### 练习任务
把下列全部记录改写成 JSON 字符串列表，每一行对应列表中的一个字符串，空行略去不计。

### 原始记录

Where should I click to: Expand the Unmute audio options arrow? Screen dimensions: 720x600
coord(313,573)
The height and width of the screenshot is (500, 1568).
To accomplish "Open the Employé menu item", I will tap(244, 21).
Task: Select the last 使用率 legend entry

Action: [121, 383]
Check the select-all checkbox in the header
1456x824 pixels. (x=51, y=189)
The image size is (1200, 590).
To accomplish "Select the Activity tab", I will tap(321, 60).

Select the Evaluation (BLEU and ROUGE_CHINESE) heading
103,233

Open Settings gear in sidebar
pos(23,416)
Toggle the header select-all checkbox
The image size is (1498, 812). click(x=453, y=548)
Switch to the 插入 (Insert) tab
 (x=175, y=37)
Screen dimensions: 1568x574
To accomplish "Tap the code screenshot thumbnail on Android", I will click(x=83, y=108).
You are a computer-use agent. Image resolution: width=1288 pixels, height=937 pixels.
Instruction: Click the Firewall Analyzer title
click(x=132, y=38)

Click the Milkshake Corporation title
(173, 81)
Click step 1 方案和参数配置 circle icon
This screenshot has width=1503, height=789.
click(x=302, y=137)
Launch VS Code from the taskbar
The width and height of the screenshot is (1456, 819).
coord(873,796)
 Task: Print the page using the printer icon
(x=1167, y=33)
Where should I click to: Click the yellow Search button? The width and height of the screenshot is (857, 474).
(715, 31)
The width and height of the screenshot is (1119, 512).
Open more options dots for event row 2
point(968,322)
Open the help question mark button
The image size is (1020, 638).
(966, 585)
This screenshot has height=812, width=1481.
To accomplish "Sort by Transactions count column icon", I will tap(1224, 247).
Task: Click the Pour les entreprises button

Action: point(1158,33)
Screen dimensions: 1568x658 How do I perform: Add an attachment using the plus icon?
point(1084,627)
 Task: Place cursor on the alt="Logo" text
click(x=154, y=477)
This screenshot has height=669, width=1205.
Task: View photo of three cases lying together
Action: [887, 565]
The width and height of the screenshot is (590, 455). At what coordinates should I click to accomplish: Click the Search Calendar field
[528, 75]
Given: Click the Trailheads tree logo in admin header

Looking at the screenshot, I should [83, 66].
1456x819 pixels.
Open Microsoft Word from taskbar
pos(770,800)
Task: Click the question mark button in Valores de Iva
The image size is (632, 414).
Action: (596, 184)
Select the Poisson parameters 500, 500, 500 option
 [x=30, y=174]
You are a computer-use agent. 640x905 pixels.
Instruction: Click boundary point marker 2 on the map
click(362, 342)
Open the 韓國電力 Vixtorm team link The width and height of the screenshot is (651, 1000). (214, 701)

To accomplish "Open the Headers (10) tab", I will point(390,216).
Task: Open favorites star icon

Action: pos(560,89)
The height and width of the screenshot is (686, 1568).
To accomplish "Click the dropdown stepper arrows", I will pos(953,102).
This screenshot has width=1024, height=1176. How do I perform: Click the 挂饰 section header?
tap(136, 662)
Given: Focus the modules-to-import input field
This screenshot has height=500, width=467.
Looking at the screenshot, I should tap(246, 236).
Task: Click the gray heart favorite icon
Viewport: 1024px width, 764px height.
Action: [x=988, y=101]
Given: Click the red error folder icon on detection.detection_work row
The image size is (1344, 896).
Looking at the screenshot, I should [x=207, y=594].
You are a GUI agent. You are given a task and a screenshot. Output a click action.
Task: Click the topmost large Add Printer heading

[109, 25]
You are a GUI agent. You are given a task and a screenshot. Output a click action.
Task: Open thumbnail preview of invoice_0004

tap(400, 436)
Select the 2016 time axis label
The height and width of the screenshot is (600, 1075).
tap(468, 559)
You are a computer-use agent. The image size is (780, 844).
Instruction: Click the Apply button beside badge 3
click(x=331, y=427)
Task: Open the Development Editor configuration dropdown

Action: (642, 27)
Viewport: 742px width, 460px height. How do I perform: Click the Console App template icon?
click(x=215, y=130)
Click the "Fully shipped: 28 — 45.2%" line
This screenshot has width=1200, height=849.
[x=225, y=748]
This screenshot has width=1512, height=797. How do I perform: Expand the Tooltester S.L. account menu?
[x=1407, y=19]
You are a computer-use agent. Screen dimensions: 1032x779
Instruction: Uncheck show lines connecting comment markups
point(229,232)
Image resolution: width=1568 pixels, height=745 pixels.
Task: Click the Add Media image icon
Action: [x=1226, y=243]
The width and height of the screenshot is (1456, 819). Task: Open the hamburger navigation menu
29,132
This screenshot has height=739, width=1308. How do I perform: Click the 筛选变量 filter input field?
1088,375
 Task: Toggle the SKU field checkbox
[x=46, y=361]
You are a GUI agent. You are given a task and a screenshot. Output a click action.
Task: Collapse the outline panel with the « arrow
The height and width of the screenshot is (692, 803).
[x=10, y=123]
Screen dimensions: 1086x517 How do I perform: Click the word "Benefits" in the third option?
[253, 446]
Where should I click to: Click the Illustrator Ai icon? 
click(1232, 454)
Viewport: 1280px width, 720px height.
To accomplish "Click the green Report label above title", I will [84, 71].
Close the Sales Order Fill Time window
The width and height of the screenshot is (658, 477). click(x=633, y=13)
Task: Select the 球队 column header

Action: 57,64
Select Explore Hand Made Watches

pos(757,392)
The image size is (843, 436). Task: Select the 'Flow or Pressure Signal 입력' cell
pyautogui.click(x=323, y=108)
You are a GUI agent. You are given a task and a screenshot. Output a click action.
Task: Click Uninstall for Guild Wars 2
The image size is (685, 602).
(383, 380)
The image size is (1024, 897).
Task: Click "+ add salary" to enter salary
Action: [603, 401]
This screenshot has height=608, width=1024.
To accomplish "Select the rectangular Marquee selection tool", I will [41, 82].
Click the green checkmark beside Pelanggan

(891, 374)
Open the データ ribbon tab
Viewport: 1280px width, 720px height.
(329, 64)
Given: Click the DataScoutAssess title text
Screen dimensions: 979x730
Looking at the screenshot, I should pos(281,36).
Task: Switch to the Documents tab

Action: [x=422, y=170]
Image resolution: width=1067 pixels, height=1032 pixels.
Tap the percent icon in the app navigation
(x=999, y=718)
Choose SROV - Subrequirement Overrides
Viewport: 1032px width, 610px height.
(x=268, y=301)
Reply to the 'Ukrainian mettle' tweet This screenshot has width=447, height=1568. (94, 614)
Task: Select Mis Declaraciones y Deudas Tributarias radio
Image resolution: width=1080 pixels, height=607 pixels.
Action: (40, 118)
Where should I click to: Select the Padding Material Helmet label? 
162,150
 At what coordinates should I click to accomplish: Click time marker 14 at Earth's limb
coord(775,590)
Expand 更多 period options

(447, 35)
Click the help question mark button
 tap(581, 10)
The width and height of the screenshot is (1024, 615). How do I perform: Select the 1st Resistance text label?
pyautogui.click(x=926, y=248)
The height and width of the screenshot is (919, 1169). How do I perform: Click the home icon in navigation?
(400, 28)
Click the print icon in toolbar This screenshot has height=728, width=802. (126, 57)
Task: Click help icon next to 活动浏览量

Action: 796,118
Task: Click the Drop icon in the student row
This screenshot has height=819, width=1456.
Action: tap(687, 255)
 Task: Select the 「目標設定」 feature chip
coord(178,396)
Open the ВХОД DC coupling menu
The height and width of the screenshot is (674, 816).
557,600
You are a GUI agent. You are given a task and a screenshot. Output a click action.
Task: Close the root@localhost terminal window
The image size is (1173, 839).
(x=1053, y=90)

### 参考答案
[
  "Where should I click to: Expand the Unmute audio options arrow? Screen dimensions: 720x600",
  "coord(313,573)",
  "The height and width of the screenshot is (500, 1568).",
  "To accomplish \"Open the Employé menu item\", I will tap(244, 21).",
  "Task: Select the last 使用率 legend entry",
  "Action: [121, 383]",
  "Check the select-all checkbox in the header",
  "1456x824 pixels. (x=51, y=189)",
  "The image size is (1200, 590).",
  "To accomplish \"Select the Activity tab\", I will tap(321, 60).",
  "Select the Evaluation (BLEU and ROUGE_CHINESE) heading",
  "103,233",
  "Open Settings gear in sidebar",
  "pos(23,416)",
  "Toggle the header select-all checkbox",
  "The image size is (1498, 812). click(x=453, y=548)",
  "Switch to the 插入 (Insert) tab",
  " (x=175, y=37)",
  "Screen dimensions: 1568x574",
  "To accomplish \"Tap the code screenshot thumbnail on Android\", I will click(x=83, y=108).",
  "You are a computer-use agent. Image resolution: width=1288 pixels, height=937 pixels.",
  "Instruction: Click the Firewall Analyzer title",
  "click(x=132, y=38)",
  "Click the Milkshake Corporation title",
  "(173, 81)",
  "Click step 1 方案和参数配置 circle icon",
  "This screenshot has width=1503, height=789.",
  "click(x=302, y=137)",
  "Launch VS Code from the taskbar",
  "The width and height of the screenshot is (1456, 819).",
  "coord(873,796)",
  " Task: Print the page using the printer icon",
  "(x=1167, y=33)",
  "Where should I click to: Click the yellow Search button? The width and height of the screenshot is (857, 474).",
  "(715, 31)",
  "The width and height of the screenshot is (1119, 512).",
  "Open more options dots for event row 2",
  "point(968,322)",
  "Open the help question mark button",
  "The image size is (1020, 638).",
  "(966, 585)",
  "This screenshot has height=812, width=1481.",
  "To accomplish \"Sort by Transactions count column icon\", I will tap(1224, 247).",
  "Task: Click the Pour les entreprises button",
  "Action: point(1158,33)",
  "Screen dimensions: 1568x658 How do I perform: Add an attachment using the plus icon?",
  "point(1084,627)",
  " Task: Place cursor on the alt=\"Logo\" text",
  "click(x=154, y=477)",
  "This screenshot has height=669, width=1205.",
  "Task: View photo of three cases lying together",
  "Action: [887, 565]",
  "The width and height of the screenshot is (590, 455). At what coordinates should I click to accomplish: Click the Search Calendar field",
  "[528, 75]",
  "Given: Click the Trailheads tree logo in admin header",
  "Looking at the screenshot, I should [83, 66].",
  "1456x819 pixels.",
  "Open Microsoft Word from taskbar",
  "pos(770,800)",
  "Task: Click the question mark button in Valores de Iva",
  "The image size is (632, 414).",
  "Action: (596, 184)",
  "Select the Poisson parameters 500, 500, 500 option",
  " [x=30, y=174]",
  "You are a computer-use agent. 640x905 pixels.",
  "Instruction: Click boundary point marker 2 on the map",
  "click(362, 342)",
  "Open the 韓國電力 Vixtorm team link The width and height of the screenshot is (651, 1000). (214, 701)",
  "To accomplish \"Open the Headers (10) tab\", I will point(390,216).",
  "Task: Open favorites star icon",
  "Action: pos(560,89)",
  "The height and width of the screenshot is (686, 1568).",
  "To accomplish \"Click the dropdown stepper arrows\", I will pos(953,102).",
  "This screenshot has width=1024, height=1176. How do I perform: Click the 挂饰 section header?",
  "tap(136, 662)",
  "Given: Focus the modules-to-import input field",
  "This screenshot has height=500, width=467.",
  "Looking at the screenshot, I should tap(246, 236).",
  "Task: Click the gray heart favorite icon",
  "Viewport: 1024px width, 764px height.",
  "Action: [x=988, y=101]",
  "Given: Click the red error folder icon on detection.detection_work row",
  "The image size is (1344, 896).",
  "Looking at the screenshot, I should [x=207, y=594].",
  "You are a GUI agent. You are given a task and a screenshot. Output a click action.",
  "Task: Click the topmost large Add Printer heading",
  "[109, 25]",
  "You are a GUI agent. You are given a task and a screenshot. Output a click action.",
  "Task: Open thumbnail preview of invoice_0004",
  "tap(400, 436)",
  "Select the 2016 time axis label",
  "The height and width of the screenshot is (600, 1075).",
  "tap(468, 559)",
  "You are a computer-use agent. The image size is (780, 844).",
  "Instruction: Click the Apply button beside badge 3",
  "click(x=331, y=427)",
  "Task: Open the Development Editor configuration dropdown",
  "Action: (642, 27)",
  "Viewport: 742px width, 460px height. How do I perform: Click the Console App template icon?",
  "click(x=215, y=130)",
  "Click the \"Fully shipped: 28 — 45.2%\" line",
  "This screenshot has width=1200, height=849.",
  "[x=225, y=748]",
  "This screenshot has width=1512, height=797. How do I perform: Expand the Tooltester S.L. account menu?",
  "[x=1407, y=19]",
  "You are a computer-use agent. Screen dimensions: 1032x779",
  "Instruction: Uncheck show lines connecting comment markups",
  "point(229,232)",
  "Image resolution: width=1568 pixels, height=745 pixels.",
  "Task: Click the Add Media image icon",
  "Action: [x=1226, y=243]",
  "The width and height of the screenshot is (1456, 819). Task: Open the hamburger navigation menu",
  "29,132",
  "This screenshot has height=739, width=1308. How do I perform: Click the 筛选变量 filter input field?",
  "1088,375",
  " Task: Toggle the SKU field checkbox",
  "[x=46, y=361]",
  "You are a GUI agent. You are given a task and a screenshot. Output a click action.",
  "Task: Collapse the outline panel with the « arrow",
  "The height and width of the screenshot is (692, 803).",
  "[x=10, y=123]",
  "Screen dimensions: 1086x517 How do I perform: Click the word \"Benefits\" in the third option?",
  "[253, 446]",
  "Where should I click to: Click the Illustrator Ai icon? ",
  "click(1232, 454)",
  "Viewport: 1280px width, 720px height.",
  "To accomplish \"Click the green Report label above title\", I will [84, 71].",
  "Close the Sales Order Fill Time window",
  "The width and height of the screenshot is (658, 477). click(x=633, y=13)",
  "Task: Select the 球队 column header",
  "Action: 57,64",
  "Select Explore Hand Made Watches",
  "pos(757,392)",
  "The image size is (843, 436). Task: Select the 'Flow or Pressure Signal 입력' cell",
  "pyautogui.click(x=323, y=108)",
  "You are a GUI agent. You are given a task and a screenshot. Output a click action.",
  "Task: Click Uninstall for Guild Wars 2",
  "The image size is (685, 602).",
  "(383, 380)",
  "The image size is (1024, 897).",
  "Task: Click \"+ add salary\" to enter salary",
  "Action: [603, 401]",
  "This screenshot has height=608, width=1024.",
  "To accomplish \"Select the rectangular Marquee selection tool\", I will [41, 82].",
  "Click the green checkmark beside Pelanggan",
  "(891, 374)",
  "Open the データ ribbon tab",
  "Viewport: 1280px width, 720px height.",
  "(329, 64)",
  "Given: Click the DataScoutAssess title text",
  "Screen dimensions: 979x730",
  "Looking at the screenshot, I should pos(281,36).",
  "Task: Switch to the Documents tab",
  "Action: [x=422, y=170]",
  "Image resolution: width=1067 pixels, height=1032 pixels.",
  "Tap the percent icon in the app navigation",
  "(x=999, y=718)",
  "Choose SROV - Subrequirement Overrides",
  "Viewport: 1032px width, 610px height.",
  "(x=268, y=301)",
  "Reply to the 'Ukrainian mettle' tweet This screenshot has width=447, height=1568. (94, 614)",
  "Task: Select Mis Declaraciones y Deudas Tributarias radio",
  "Image resolution: width=1080 pixels, height=607 pixels.",
  "Action: (40, 118)",
  "Where should I click to: Select the Padding Material Helmet label? ",
  "162,150",
  " At what coordinates should I click to accomplish: Click time marker 14 at Earth's limb",
  "coord(775,590)",
  "Expand 更多 period options",
  "(447, 35)",
  "Click the help question mark button",
  " tap(581, 10)",
  "The width and height of the screenshot is (1024, 615). How do I perform: Select the 1st Resistance text label?",
  "pyautogui.click(x=926, y=248)",
  "The height and width of the screenshot is (919, 1169). How do I perform: Click the home icon in navigation?",
  "(400, 28)",
  "Click the print icon in toolbar This screenshot has height=728, width=802. (126, 57)",
  "Task: Click help icon next to 活动浏览量",
  "Action: 796,118",
  "Task: Click the Drop icon in the student row",
  "This screenshot has height=819, width=1456.",
  "Action: tap(687, 255)",
  " Task: Select the 「目標設定」 feature chip",
  "coord(178,396)",
  "Open the ВХОД DC coupling menu",
  "The height and width of the screenshot is (674, 816).",
  "557,600",
  "You are a GUI agent. You are given a task and a screenshot. Output a click action.",
  "Task: Close the root@localhost terminal window",
  "The image size is (1173, 839).",
  "(x=1053, y=90)"
]